Heat wave hits East Coast to kick off summer: How to stay safe
(CBS/AP) A heat wave has hit the East coast to kick off the official start of summer on Wednesday.
The hot spell arrived on the summer solstice in an area that's home to some of the nation's most densely populated cities. Temperatures hit the mid- to high 90s along the eastern seaboard, including New York City, Boston, Philadelphia and Washington, D.C.
Cities around the coast are taking safety measures such as setting up public cooling centers in dozens of cities for those without air conditioning.
In a rare exception to its no-drinks policy, the Metro in Washington, D.C. said passengers on Wednesday and Thursday would be allowed to drink water. The National Weather Service said the temperature at Washington National Airport was 95 degrees just before 2 p.m., though it felt like 99.
According to the National Weather Service, in New York City's Central Park, the temperature was 93 degrees, but with humidity it felt like 97. In Boston, it felt like 100 but was 93. In Washington, it felt like 101 but was 97.
In downtown Providence, R.I., at the central bus terminal, a worker for the Salvation Army - red-faced and hot herself - was handing out free bottles of water, reminding people to stay hydrated. Users of public transit were enjoying free service on buses and trolleys, offered on days when air quality may be unhealthy.
In Philadelphia, the city's highs in the next couple of days could break decades-old records of 98 degrees, set in 1931, and 99, set in 1923. Normally, the high for Philadelphia is about 84 degrees.
The wilting heat is also expected to hit Boston-area residents hard. Temperatures up to 97 degrees were forecast for Wednesday, followed by 99 on Thursday.
If you live in one of these areas, how can you protect yourself from extreme heat?
The Centers for Disease Control and Prevention says it's important monitor those who are most at risk for heat-related illnesses, including elderly people, people with chronic medical conditions, overweight individuals and infants and children. People should never leave infants, children or pets in a parked car on a hot day because temperatures can rise rapidly, causing major health risks.
"Be sure to check on elderly patients frequently as they are more prone to develop dehydration," Dr. Robert Glatter, an emergency medicine physician at Lenox Hill Hospital in New York City said in an email. "Multiple meds which elderly patients take including diuretics and certain types of blood pressure meds can interfere with the ability to cool the body and impair sweating, potentially leading to heatstroke."
Dr. David Friedman, chief of heart failure services at North Shore-LIJ'S Plainview Hospital in Plainview N.Y. said in an email that patients who've had heart problems are especially at risk.
"Certain heart patients, such as those with heart failure and poor heart function, can be potentially prone to blood pressure and body fluid changes under these tough weather conditions," he said.
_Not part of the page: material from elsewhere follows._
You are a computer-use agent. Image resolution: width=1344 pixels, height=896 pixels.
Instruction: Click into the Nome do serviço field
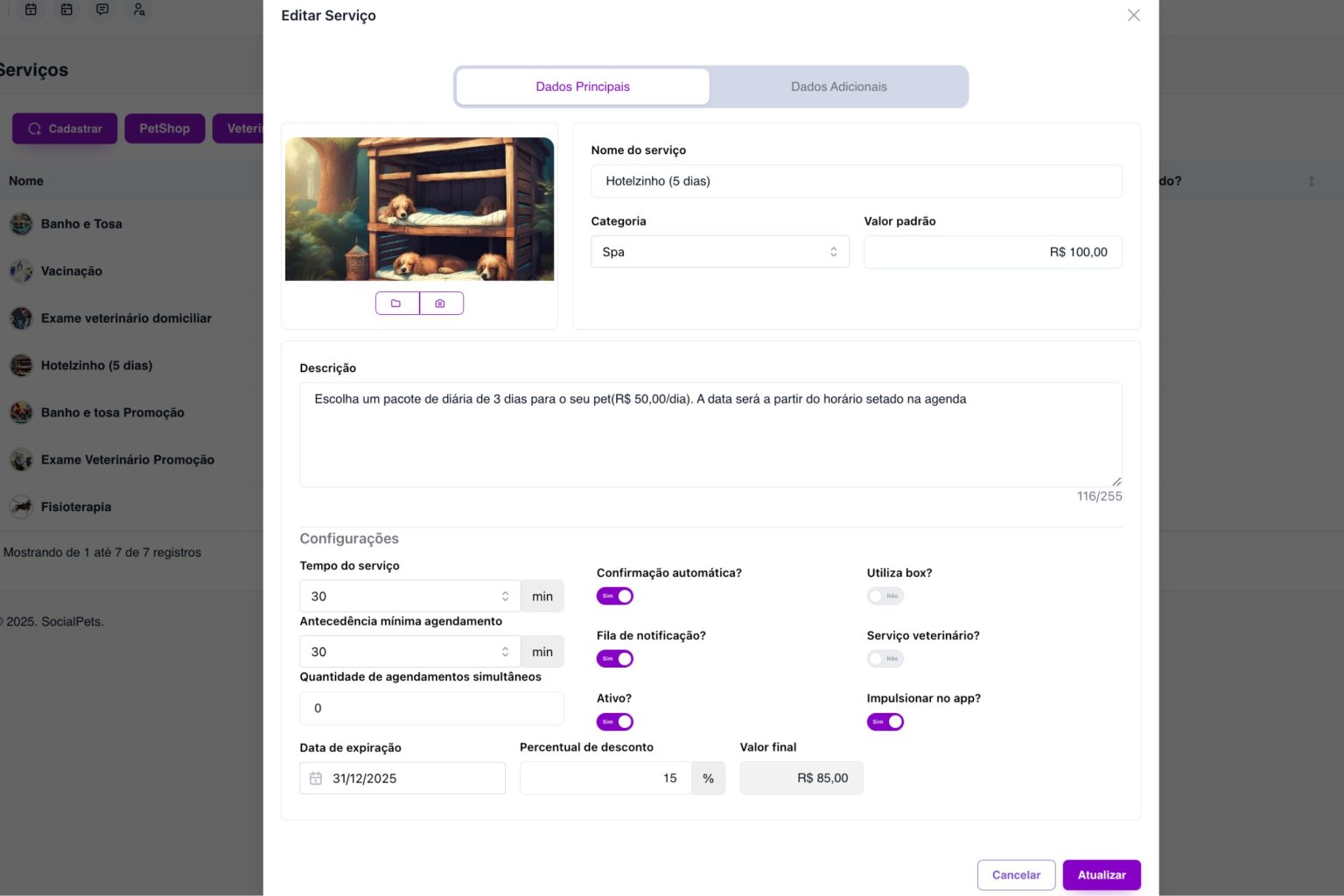coord(856,181)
Regardless of if you're high-risk, the CDC recommends staying indoors in a cool, air-conditioned place (if possible) and drinking plenty of fluids, even if you aren't thirsty. Avoid alcohol or sugary drinks because they can make you lose body fluid, and stay away from very cold drinks because they might cause cramps. If you're feeling dehydrated from the heat, a sports drink could replace depleted salts and minerals.
It's also important to wear lightweight, light-colored and loose-fitting clothing on a really hot day, along with sunscreen. Sunburn can affect your body's ability to cool itself and cause loss of bodily fluids (besides raising your risk for skin damage or cancer). A wide-brimmed hat with sunglasses could help those who must go outdoors remain protected.
The most troublesome heat-related disorder is heat stroke, which occurs when a person's body temperature keeps rising and sweating fails to cool the body, allowing temperatures to reach 106 degrees or higher within 15 minutes. Warning signs include dizziness, nausea, confusion, throbbing headache, elevated body temperature, rapid pulse, and skin that's red, hot and dry and isn't sweating.
If experiencing nausea or muscle cramping from the heat, Glatter recommends using a misting spray with a fan to rapidly cool down. But if people are experiencing symptoms of heat stroke, they need immediate medical attention and should call 911.